Labeling kinetics. A 10-fold molar excess of the label (67 μM) was added to 1 mg/mL (6.7 μM) αIL-6 antibodies in PBS. Antibodies 5IL6 and 505E were conjugated to β9 and β10, respectively. Minus antibody controls (i.e., label only) were run in parallel. Excess Tris (final [Tris] = 100 mM) was added to quench reactions. Time = 0 values were taken immediately after label addition. (A) Crude, unwashed β9 and β10 conjugate reaction mixtures from the indicated time points were assayed in cell culture media at 62.5 ng/mL (4.2 nM) antibody. Conjugate pairs were assayed in the presence (+IL-6) and absence (−IL-6) of 10 ng/mL IL-6 analyte. Mean relative light units (RLU) values (n = 2) of a representative experiment are shown with variability expressed as standard deviation (SD). (B) Assay dynamic range (S/B) was calculated for each time point by dividing the (+) IL-6 signal by the (−) IL-6 signal from panel (A).

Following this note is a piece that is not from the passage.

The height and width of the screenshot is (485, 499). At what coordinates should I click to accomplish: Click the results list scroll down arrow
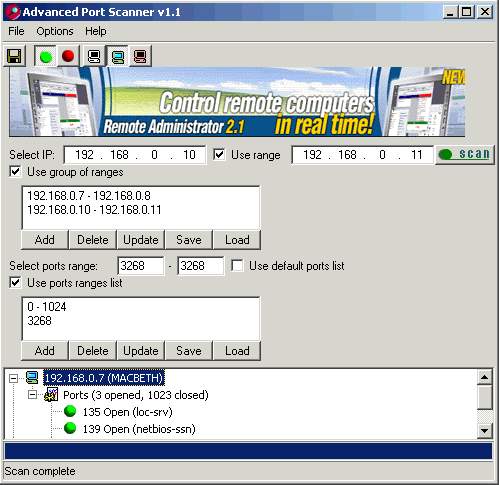[484, 430]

To further examine the necessity for a post-conjugation wash step, the impact of free labels on background and assay performance was investigated by comparing αIL-6 antibody conjugates (generated from 1 h conjugation reactions in PBS) that either included or omitted a desalting wash step after label conjugation. Desalting is an established, efficient washing method for the removal of small molecules and peptides from solution. Due to the small size of our peptide labels (<3 kDa), we anticipated that desalting (i.e., microcolumn centrifugation) would provide a simple way to remove unconjugated labels from crude reaction mixtures. Using the IL-6 assay to examine crude versus desalted reactions, we observed that the washed antibody conjugates produced comparable IL-6-induced signal strength but with a 10-fold lower assay background (Figure ). Thus, the removal of free label molecules was likely the primary source of reduced background and improved assay performance; however, there was evidence of higher molecular weight conjugates also being removed during the wash step (Figure S5). As a result, we cannot say with certainty that these species were not at least contributing to the background observed from the crude labeling reactions. If so, this suggests that antibody overlabeling could adversely affect functional performance. Overlabeled antibodies could present the ternary Nluc components with too many options for complex formation, potentially diluting out or slowing down formation of the most productive reconstituted luciferases. It is also entirely possible that increasing the number of labels per antibody will eventually compromise antibody functionality. Further, excess labeling could eventually lead to increased background complementation in the absence of an analyte.

Figure 3

Conjugate cleanup improves assay performance but is optional for streamlining antibody labeling-to-assay workflow. Conjugation reactions were run for 1 h in PBS and quenched (final [Tris] = 100 mM). Conjugates were either set aside as crude reaction products or washed via desalting columns. β9 and β10 antibody conjugates were assayed at 62.5 ng/mL against a titration of IL-6 analyte in cell culture media. (A) Raw RLU and (B) signal over background (S/B) are plotted for the same data set. Mean values ± SD are shown (n = 3).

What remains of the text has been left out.